'''

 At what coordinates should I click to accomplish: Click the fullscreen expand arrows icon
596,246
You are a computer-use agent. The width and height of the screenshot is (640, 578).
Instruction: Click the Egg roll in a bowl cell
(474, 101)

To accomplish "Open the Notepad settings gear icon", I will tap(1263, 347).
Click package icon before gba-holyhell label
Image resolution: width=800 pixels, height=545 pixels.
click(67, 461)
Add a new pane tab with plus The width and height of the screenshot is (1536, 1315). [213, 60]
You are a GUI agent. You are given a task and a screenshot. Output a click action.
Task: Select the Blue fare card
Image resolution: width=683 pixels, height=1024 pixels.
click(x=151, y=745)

'''

__What is expected__. Reproduce all of the items above verbatim, keeping every line and its wording unchanged.

__Worked solution__.
 At what coordinates should I click to accomplish: Click the fullscreen expand arrows icon
596,246
You are a computer-use agent. The width and height of the screenshot is (640, 578).
Instruction: Click the Egg roll in a bowl cell
(474, 101)

To accomplish "Open the Notepad settings gear icon", I will tap(1263, 347).
Click package icon before gba-holyhell label
Image resolution: width=800 pixels, height=545 pixels.
click(67, 461)
Add a new pane tab with plus The width and height of the screenshot is (1536, 1315). [213, 60]
You are a GUI agent. You are given a task and a screenshot. Output a click action.
Task: Select the Blue fare card
Image resolution: width=683 pixels, height=1024 pixels.
click(x=151, y=745)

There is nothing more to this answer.